Chunking your ESP32 Web responses

Note that this is not actually how computer memory works

Great title for a blog post eh? One of the wonderful things about modern embedded devices is that they can host web sites. You can use your phone to browse content served by a device that cost less than a pint of beer. Although some people prefer to buy the beer.

Anyhoo, I’ve been making devices that host web pages as part of the configuration process for my Connected Little Boxes. You turn the device on, scan a QR code with your phone which connects to a WiFi hotspot served by the device and then scan another QR code to get to a configuration page so that you can enter your local WiFi credentials and generally set the device up. This is how lots of connected devices work, and I wanted to make my own system for doing this. And I ran into problems with memory. Not forgetting what I’m supposed to be doing (ho ho) that happens all the time. More like the way that once I’ve got everything running on my little ESP device I’ve got hardly any memory left for large things (comparatively) like web pages.

Now, one way to serve out a web page is to put the page content into a string and then send that string out. This works, but you need enough memory to hold the entire string. Which it turned out I didn’t have. So a better way is to send the page a chunk at a time. The ESP8266 web server has a way of doing this:

server->chunkedResponseModeStart(200, F("text/html"));
server->sendContent(settingBuffer);
server->chunkedResponseFinalize();

The first statement tells the server I’m sending a bunch of chunks. The second statement sends a chunk of text from the settingBuffer string. You can send as many chunks as you like.

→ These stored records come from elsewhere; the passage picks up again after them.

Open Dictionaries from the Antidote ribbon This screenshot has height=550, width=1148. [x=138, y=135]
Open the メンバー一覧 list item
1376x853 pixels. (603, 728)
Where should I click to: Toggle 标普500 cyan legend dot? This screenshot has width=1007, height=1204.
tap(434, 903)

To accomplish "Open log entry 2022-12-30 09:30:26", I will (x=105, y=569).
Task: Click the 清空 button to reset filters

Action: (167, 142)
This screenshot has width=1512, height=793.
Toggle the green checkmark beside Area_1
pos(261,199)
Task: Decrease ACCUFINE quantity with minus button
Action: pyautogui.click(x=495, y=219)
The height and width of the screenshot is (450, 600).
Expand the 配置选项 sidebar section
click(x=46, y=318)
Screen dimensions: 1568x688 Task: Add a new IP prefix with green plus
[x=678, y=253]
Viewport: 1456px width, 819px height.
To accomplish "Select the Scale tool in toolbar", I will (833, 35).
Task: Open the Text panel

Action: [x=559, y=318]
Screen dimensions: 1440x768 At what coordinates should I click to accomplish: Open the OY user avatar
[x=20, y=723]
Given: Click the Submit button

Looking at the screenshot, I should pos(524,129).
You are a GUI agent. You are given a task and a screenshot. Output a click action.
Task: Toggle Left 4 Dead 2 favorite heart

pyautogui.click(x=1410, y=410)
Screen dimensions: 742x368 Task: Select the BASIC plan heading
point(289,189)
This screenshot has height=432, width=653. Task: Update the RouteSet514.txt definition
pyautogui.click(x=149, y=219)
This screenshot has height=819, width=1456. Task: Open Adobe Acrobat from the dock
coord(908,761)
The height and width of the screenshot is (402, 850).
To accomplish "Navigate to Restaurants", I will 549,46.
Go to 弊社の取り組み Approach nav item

The third statement ends the chunking. Very useful, particularly when you discover that you can send out chunks of text that are stored in program memory rather than ram.

So I got all this working and then I wanted to move the code to the ESP32 device. This chip is a bit more expensive than the ESP8266 but it is a lot more powerful. And it doesn’t do chunking. Wah!. Fortunately I found this wonderful post which told me how to extend the ESP32 web server to make chunked responses work in the same way as the ESP8266. It will be part of the latest version of the Connected Little Boxes embedded code (tentatively titled HULLOS-X) soon.